On Friday, U.S. Judges Ronald Gould and Sandra Ikuta, Bill Clinton and George W. Bush appointees, respectively, and Senior U.S. District Judge James Selna, a George W. Bush appointee sitting by designation from the Central District of California, took up the appeal.

The panel heard from the conservationists' lawyer Barbara Chisholm, who argued the 2015 consultation between Reclamation and Fish and Wildlife on effects of contract renewals on delta smelt was “arbitrary and capricious.” She said Fish and Wildlife relied exclusively on 2008 findings which "ignored and failed to address a major question.”

Chisholm said Reclamation claims both that it had no discretion to change long-term contracts, and also “that it does retain discretion to make changes.” In actuality, she said, Reclamation has discretion on some water operations to create ideal breeding environments for Chinook salmon, including to decide to release less water for the benefit of the Delta smelt.

“In short, the defendants want to have their cake and eat it too,” Chisholm said.

Representing the government, attorney Katelin Shugart-Schmidt said the water project has been the most complex and heavily analyzed water project in the country for 20 years. She said Reclamation followed the requirements commanded in 2015 by honoring the long-term contract renewals.

“As a practical matter, the federal agencies here have done their work under the law,” Shugart-Schmidt said, calling the plaintiffs’ argument a “horse and cart situation.” She said unless a new consultation is initiated under a legal mandate, Reclamation does not have the discretion to change operations.

“The goal of the act is that the project be evaluated by Fish and Wildlife to determine if it can move forward without causing jeopardy, and as long as that is the case that's really the end of it,” she said. She warned the panel against any additional mandate of an agency to consider actions “beyond the scope of the requested project.”

Attorney Meredith Nikkel, representing Sacramento River settlement contractors including Reclamation District 108, asked for the court to allow Reclamation to continue its work “without this nearly two decades-long cloud of ongoing litigation.” Nikkel urged the panel to toss the appeal because Reclamation complied with the law by analyzing how to divert water quantities and not jeopardize delta smelt populations.

“There are no biological opinions that require any changes to the settlement contract terms, so it would be premature to speculate about what the effect of such a biological opinion might be,” she said.
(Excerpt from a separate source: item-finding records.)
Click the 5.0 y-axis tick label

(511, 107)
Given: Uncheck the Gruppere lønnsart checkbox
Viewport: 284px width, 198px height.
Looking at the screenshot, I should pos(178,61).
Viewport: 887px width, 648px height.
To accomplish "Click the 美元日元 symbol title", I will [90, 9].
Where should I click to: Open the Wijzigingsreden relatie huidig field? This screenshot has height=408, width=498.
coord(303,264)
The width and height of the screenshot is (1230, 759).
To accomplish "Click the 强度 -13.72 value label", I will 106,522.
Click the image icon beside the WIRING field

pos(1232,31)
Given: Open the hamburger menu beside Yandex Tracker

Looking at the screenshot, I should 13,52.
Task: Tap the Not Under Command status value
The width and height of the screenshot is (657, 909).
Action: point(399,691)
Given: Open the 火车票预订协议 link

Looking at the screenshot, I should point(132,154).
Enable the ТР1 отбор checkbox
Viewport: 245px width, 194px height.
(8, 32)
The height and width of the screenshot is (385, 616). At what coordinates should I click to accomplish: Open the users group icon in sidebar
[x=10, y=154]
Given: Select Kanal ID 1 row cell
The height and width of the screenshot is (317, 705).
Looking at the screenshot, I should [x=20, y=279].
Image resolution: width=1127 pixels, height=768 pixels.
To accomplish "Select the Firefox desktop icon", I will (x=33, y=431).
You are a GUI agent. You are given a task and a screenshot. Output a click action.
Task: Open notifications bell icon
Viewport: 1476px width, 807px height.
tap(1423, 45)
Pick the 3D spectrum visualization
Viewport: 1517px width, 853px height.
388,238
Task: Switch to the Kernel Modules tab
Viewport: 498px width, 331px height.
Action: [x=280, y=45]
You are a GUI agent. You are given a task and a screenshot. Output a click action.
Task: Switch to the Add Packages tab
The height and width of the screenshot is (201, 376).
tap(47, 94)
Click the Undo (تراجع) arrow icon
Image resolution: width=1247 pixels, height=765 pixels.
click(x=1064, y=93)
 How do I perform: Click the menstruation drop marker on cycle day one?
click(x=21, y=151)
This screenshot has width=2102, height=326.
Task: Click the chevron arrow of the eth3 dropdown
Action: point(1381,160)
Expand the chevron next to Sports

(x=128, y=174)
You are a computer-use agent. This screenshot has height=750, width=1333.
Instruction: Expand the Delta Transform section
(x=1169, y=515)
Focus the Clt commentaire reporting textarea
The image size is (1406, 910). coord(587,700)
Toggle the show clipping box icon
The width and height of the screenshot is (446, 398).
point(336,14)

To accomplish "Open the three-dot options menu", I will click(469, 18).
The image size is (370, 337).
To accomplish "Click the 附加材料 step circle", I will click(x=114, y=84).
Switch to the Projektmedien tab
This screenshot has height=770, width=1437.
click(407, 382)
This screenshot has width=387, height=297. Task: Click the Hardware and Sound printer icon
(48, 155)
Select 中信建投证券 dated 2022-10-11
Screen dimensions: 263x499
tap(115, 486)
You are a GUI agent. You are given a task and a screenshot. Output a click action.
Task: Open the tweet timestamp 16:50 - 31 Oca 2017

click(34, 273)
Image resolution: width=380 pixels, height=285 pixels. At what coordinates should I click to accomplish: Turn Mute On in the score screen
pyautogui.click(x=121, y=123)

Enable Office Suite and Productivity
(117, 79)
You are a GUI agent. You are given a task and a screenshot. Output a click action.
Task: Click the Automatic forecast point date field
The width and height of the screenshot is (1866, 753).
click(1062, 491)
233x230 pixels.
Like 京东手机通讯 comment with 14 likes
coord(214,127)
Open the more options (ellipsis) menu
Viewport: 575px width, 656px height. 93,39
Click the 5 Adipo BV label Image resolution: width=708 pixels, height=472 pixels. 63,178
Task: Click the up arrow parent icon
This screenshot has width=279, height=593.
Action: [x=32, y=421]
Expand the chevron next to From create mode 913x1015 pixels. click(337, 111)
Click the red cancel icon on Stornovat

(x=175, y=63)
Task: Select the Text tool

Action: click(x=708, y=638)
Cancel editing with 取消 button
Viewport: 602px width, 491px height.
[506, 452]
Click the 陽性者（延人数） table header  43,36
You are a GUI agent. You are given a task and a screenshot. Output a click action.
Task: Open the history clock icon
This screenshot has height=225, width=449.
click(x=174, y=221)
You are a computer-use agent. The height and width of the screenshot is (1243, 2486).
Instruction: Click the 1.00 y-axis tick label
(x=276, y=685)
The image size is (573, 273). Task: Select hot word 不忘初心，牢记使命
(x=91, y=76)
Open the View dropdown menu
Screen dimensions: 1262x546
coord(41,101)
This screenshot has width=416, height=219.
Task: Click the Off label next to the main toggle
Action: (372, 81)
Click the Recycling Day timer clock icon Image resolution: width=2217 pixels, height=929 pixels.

"Did the validity of the new contracts depend in any way on whether the old contracts were valid under law?" Gould asked.

An attorney arguing for the water managers said no, and that even if the conservation groups had prevailed on their claims, the contracts would not have been deemed automatically invalid.

In rebuttal, Chisholm said the defendants are essentially asking the court to “take on the role of expert, to determine whether the partial consultation was sufficient.”

“The court should not be put in that position,” she said. “The court cannot guess what might have been implied in an agency decision making process. By chopping off 15 years of federal action, the agency is arbitrary and capricious without considering the full effects, and those could have had an impact."

The court took the arguments under submission, and will issue an order.